St Hesychios is establishing a parallel between the operation of the mind (nous) in the intellect (dianoia) according to or contrary to nature and the operation according to or contrary to nature of the desiring part of the soul. He is stating that the operation according to nature of the mind (nous) leads to the operation according to nature of the desiring part of the soul, and similarly for the operation contrary to nature of the mind (nous). In other words, extreme attention in the intellect (dianoia) promotes the operation of the desiring part according to nature, experienced as a yearning for Jesus; and negligence in the intellect (dianoia) promotes the operation of the desiring part contrary to nature, experienced as a growing distant from Jesus. These are remarks for the Hesychast who is engaging in contemplation. While they certainly apply to the beginner, they take their full force in the practice of natural contemplation.
And just as the first
The extreme attention in the intellect.
enlightens extremely the air of the intellect (dianoia),
The air of the intellect is the field of consciousness, the texture of the field of consciousness, the texture of consciousness.
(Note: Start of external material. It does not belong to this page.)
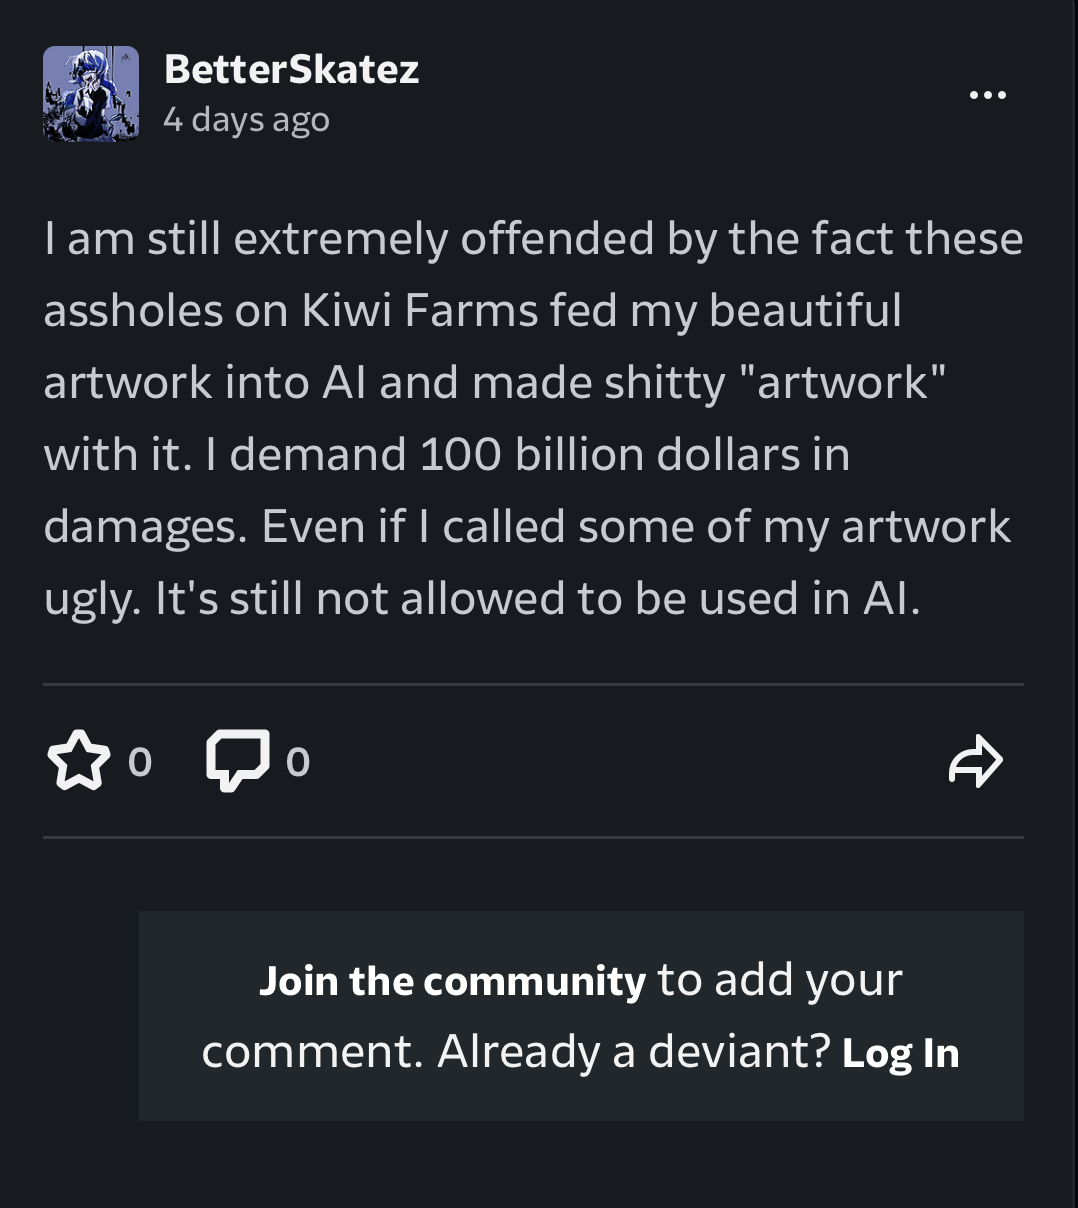Click 'Already a deviant?' text
The width and height of the screenshot is (1078, 1208).
tap(634, 1051)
By ‘enlightens extremely’, we understand two things: one is the purification of the air of the intellect by the extreme attention coupled to rebuttal and so on; the other is the attainment in the longer run to contemplations which actually enlighten (‘extremely’) the air of the intellect. It is necessary to emphasize that St Hesychios views attention as having in itself very positive effects on the ascetic’s intellect (dianoia), precisely to the degree of its intensity, but we certainly would counsel the inexperienced Hesychast to avoid the excess of over-concentration, which will damage his mind (nous).
thus also to turn the head aside
We are always subject to our free will, and even with spiritual attainments we can fall through pride or vainglory, we can grow negligent, and so on. Recall that familiarity and idle talk lead to insensibility (lethe), from which we go downhill to negligence, indifference and so on (OS 32, above). The are real and present dangers for the Hesychast at the level of spiritual attainment that St Hesychios is discussing.
from sobriety and from the sweet invocation of Jesus by nature darkens completely the air of the intellect (dianoia), as the matter is by nature of this sort, as we have said, and it is not otherwise. And this you will receive by experience making a trial of [it] in work (ergon),
Following the reading in Alphabetic ‘A’ for ‘by experience making a trial of [it] in work (ergon)’, instead of ‘by experience in the work (ergon) of trial’. ‘In work (ergon)’ in the reading that we have adopted could be rendered ‘in act (ergon)’ or ‘in action (ergon)’, but we have left the phrase unaltered so as to avoid confusion.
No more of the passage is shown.